By CHRISTOPHER JOHN FARLEY

Snoop wants out of the dog-house. Snoop Dogg was one of gangsta rap's first megastars, but as of late, his album sales have slumped. This year Master P, the head of the New Orleans-based label No Limit Records, is the top dog in the gangsta world: Master P's current solo album sold more than 400,000 copies in its first week out; at the upcoming MTV Music Video Awards, he'll be a featured act. So Snoop has allied himself with No Limit, declaring himself a "No Limit soldier," sharing in Master P's heat, his street cred. When Snoop's new CD, Da Game Is to Be Sold, Not to Be Told, comes out on Aug. 4, it's expected to be a huge seller. "There was no other choice but to be there [on No Limit]," says Snoop. "[Other labels] couldn't provide for me the way P and them could."
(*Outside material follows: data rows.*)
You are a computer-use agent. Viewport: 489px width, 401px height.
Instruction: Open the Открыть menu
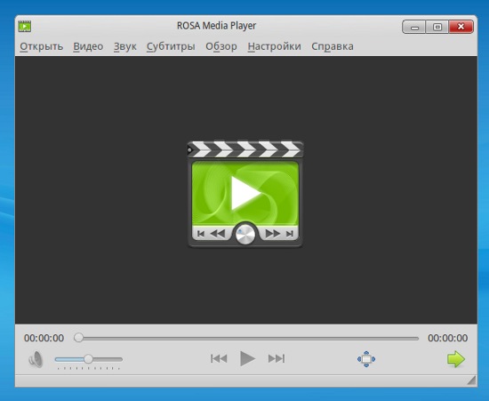pos(42,46)
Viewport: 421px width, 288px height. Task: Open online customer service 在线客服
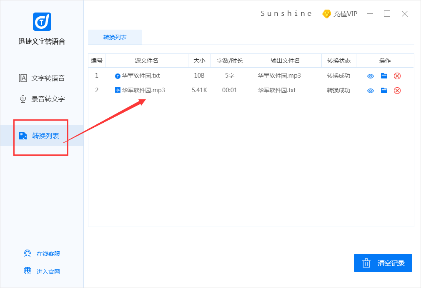pyautogui.click(x=27, y=253)
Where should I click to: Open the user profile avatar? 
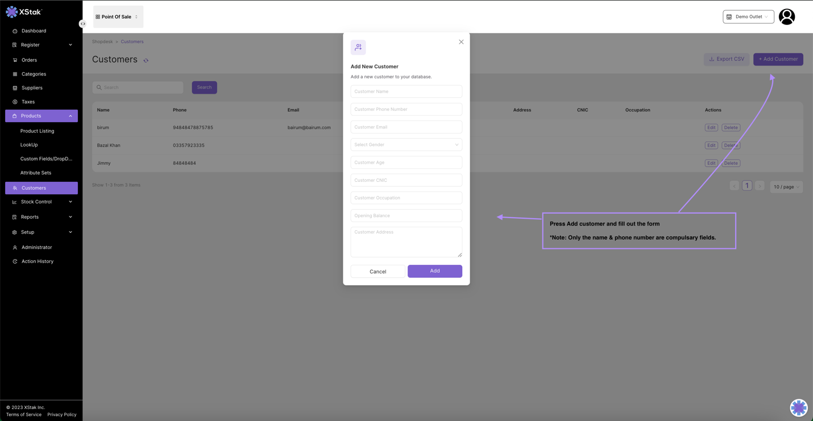(787, 17)
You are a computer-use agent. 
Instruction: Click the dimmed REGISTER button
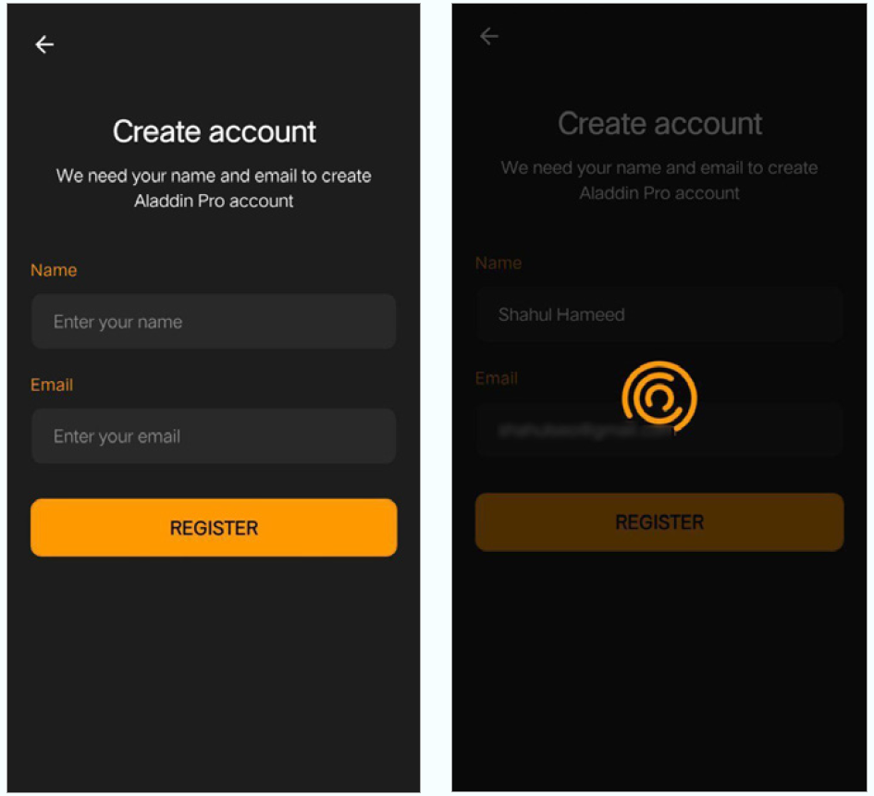(x=659, y=522)
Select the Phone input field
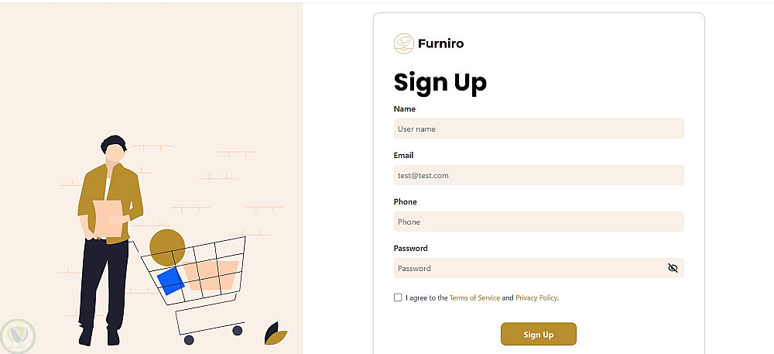774x354 pixels. (x=539, y=222)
The question now is this: Will Master P be a good influence or a bad one? Will he be Snoop's Obi-Wan Kenobi or his Darth Vader? Certainly, Master P lacks no talent in the marketing department. In a few short years he has built impressive brand identity, and every few weeks a new No Limit album by a previously little-known performer debuts in the upper reaches of Billboard magazine's album charts. One of his slyest techniques is to include in his CDs--like his current solo album, MP Da Last Don--promotional materials for his other records.

As for Snoop, he is undoubtedly a charismatic performer. His rapping style has a casual intensity, and he describes scenes of street life with a cool offhandedness, building the tension in his songs in long, lean lines of lyrics, spun out in his Southern drawl. He may be a gangsta, he may have a controversial past, but there is something likable about him, almost fuzzy, sort of cartoon-like, definitely marketable.
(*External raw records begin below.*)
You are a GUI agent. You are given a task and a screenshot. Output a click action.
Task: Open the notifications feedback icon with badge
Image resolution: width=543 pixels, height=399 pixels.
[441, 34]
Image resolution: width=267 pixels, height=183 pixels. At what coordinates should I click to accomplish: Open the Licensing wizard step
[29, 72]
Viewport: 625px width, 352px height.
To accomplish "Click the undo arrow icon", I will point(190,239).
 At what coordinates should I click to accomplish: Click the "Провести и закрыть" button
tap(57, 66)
So why does Da Game Is to Be Sold, Not to Be Told have to be such an ugly, venomous affair? Snoop has been in the red-hot center of the hip-hop world for six years. When Snoop was with his old label, the troubled Death Row Records, working with ace producer Dr. Dre, his lyrics were often profane, yes, but at least the music had bounce and life and a sense of almost nihilistic joy. Da Game is a long recitation of familiar gangsterisms--slapping "bitches," giving shoutouts to "niggas," dealing drugs, killing enemies and, of course, getting paid for rapping about it.
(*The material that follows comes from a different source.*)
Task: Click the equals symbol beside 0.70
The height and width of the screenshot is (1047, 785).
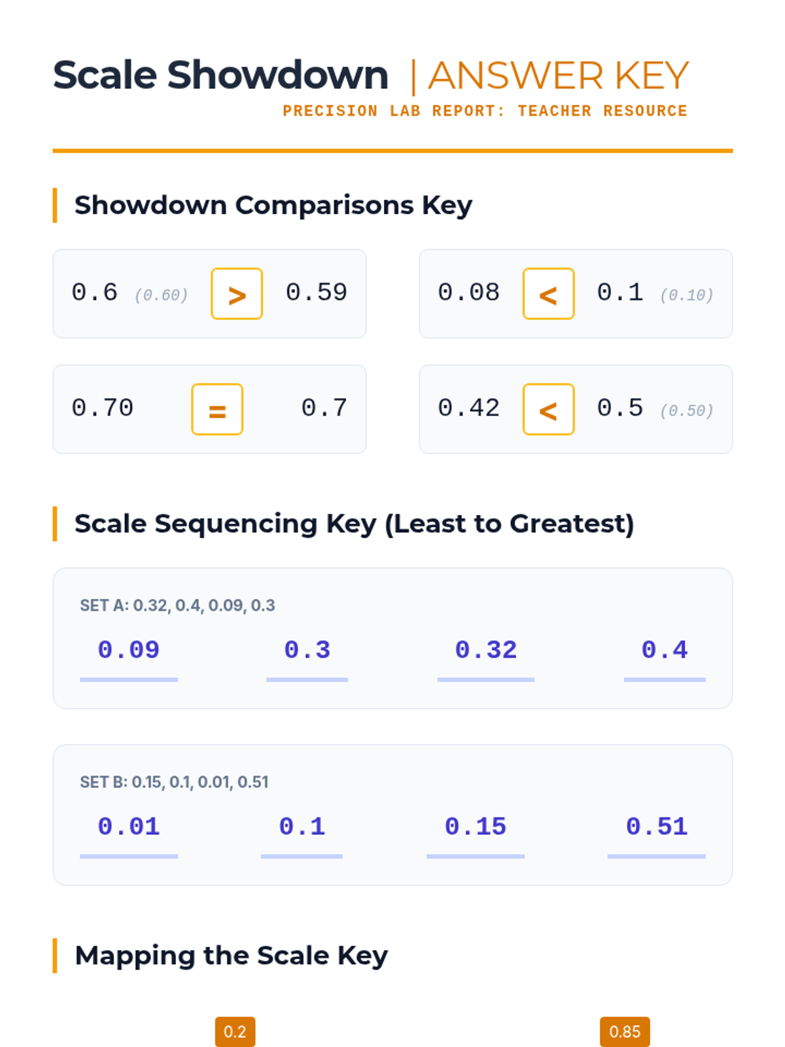Action: coord(217,410)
Past efforts show that Master P, who is executive producer of Snoop's album, knows his way around a studio. There are a few songs on his CDs Ghetto D and I Got the Hook-Up that have an earthy seductiveness. But he tends to dwell on the same subjects (guns, drugs, women), and he does so with a numbingly brutal attitude and the same spare rhythms and catchphrases (one of his favorites is the primal cry of "Ugh!" to punctuate a song).

Throughout Da Game, Snoop strives to come across as hard, harder than the other charges on Master P's label. The refrain for one song goes "Kill, kill, kill/ Murder, murder, murder." Snoop says he's just being more "confident." But this CD has a stench of evil that's not present in Snoop's previous work.

Why are people drawn to this stuff? The Godfather, GoodFellas, The Newton Boys--America has been in love with the image of the gangster in pop culture for some time. References to mobster films pop up again and again in gangsta rap--Snoop's last CD was titled Tha Doggfather. Snoop, Master P and their cohorts offer another venue for the forbidden thrill of identifying with someone who is outside the law. Gangsta rap, says Snoop, "is like rock 'n' roll. It's going to go through phases, but it's going to be here forever."

Snoop has launched a new phase of his career. He's shooting a low-budget film with Master P, and he hopes to star in other features. He's already planning a new album (an ad for it appears in Da Game). He's even dropped Doggy from his name. What's sad is that Snoop, and Master P as well, could offer much more. They draw lessons from mobster films and fail to learn from the artists who made them. After all, Francis Ford Coppola didn't just direct The Godfather, he also made Apocalypse Now; Martin Scorsese didn't just direct GoodFellas, he also made The Age of Innocence.

America loves gangsta rap because it releases the nation from guilt; it makes it seem as if the disenfranchised actually enjoy their oppression, actually rejoice in living in neighborhoods infested with crime and drugs. Why else would they be rapping about it, and doing so in such a proud fashion? Snoop and Master P rap from the point of view of the drug dealers who are terrorizing poor, urban, mostly minority communities. How much more rebellious it would be to rap about challenging the powerful people who are helping create those conditions. Snoop, however, says protest rap isn't his bag. "I'm not saying I won't do it, but for now I'm cool," he says. "I'm doing what I do."